Bartolomeo Cavarozzi

 

Madonna and Child, 1625



I recently discovered the work of Bartolomeo Cavarozzi, a 17th century Caravaggisti, a follower or imitator of Caravaggio's style.   He came from the city of Viterbo about 50 miles north of Rome.  He attached himself to a Roman noble family, the Crescenzi especially to Giovanni Battista Crescenzi who dabbled in painting.  While living in the Crescenzi family palace near the Pantheon, Cavarozzi studied at the Roman Academy of St. Luke nearby.  In 1617, Cavarozzi joined Giovanni Battista Crescenzi on a journey to Spain.  Cavarozzi worked for two years making paintings for the Escorial. It was while in Spain he created his own individual variation on Caravaggio's work.  Caravaggio's drama and violence did not interest Cavarozzi.  Instead, Cavarozzi's paintings use Caravaggio's theatrical lighting to spotlight scenes of great tenderness expressed with an emotional reserve.  The emotion is all the more gratifying for being so carefully doled out.

Cavarozzi's work in Spain may have influenced the early work of Jusepe de Ribera, though he would have seen Cavarozzi's work in Italy, probably in Rome.  I can see a little of Cavarozzi's influence in the earliest work of Diego Velazquez.

Cavarozzi's career was short.  He died at the age of 35.




The Holy Family



The Madonna and Child with Angels, c1620




The Mystic Marriage of St. Catherine, c1618


Cavarozzi copied his own work frequently, not an unusual practice of the day.

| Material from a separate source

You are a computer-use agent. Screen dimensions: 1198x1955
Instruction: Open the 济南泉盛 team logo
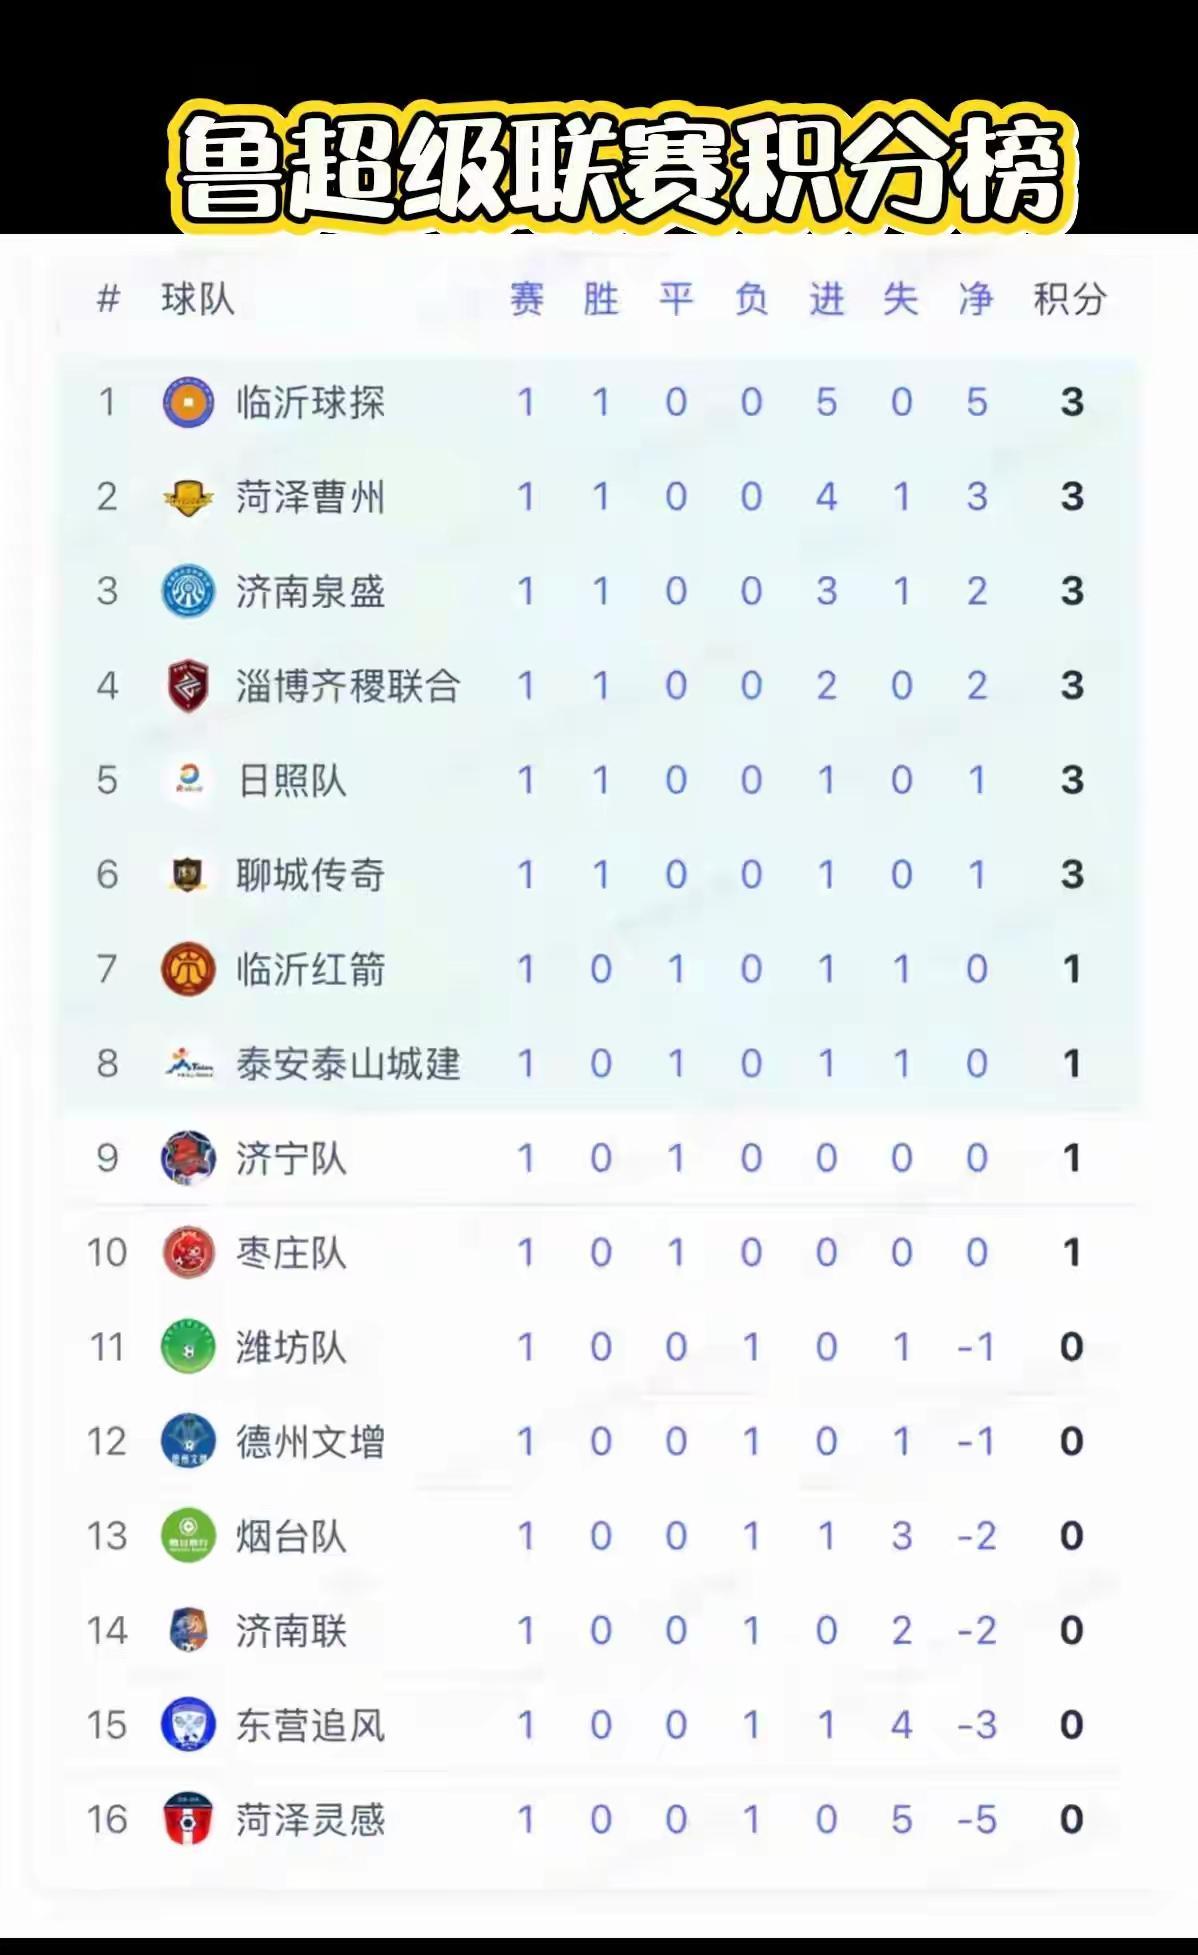pyautogui.click(x=188, y=591)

The Sacrifice of Isaac c.1603
(This painting is sometimes attributed to Caravaggio, though I doubt it)

A painting based loosely on Caravaggio's of the same subject in the Uffizi.  Cavarozzi's version is a lot less violent.  It looks to me like the angel and Isaac in this picture are the same model.




The Supper at Emmaus, c1615-1625





Still Life with Grapes, Fruit, and Three Wagtails, c.1615


Cavarozzi like Caravaggio started as a still life painter.  He made some strikingly original still lives like the one above in the Metropolitan Museum that uses a kind of all-over composition unexpected for a painting of that time.



reproduction from here.


Some scholars believe that Bartolome Cavarozzi and the Master of the Acquavella Still Life are one and the same.  Above and below are two still lives attributed to that anonymous master.  The identification of the Acquavella Master with Cavarozzi remains controversial, but these sure look like the hand of Cavarozzi to me.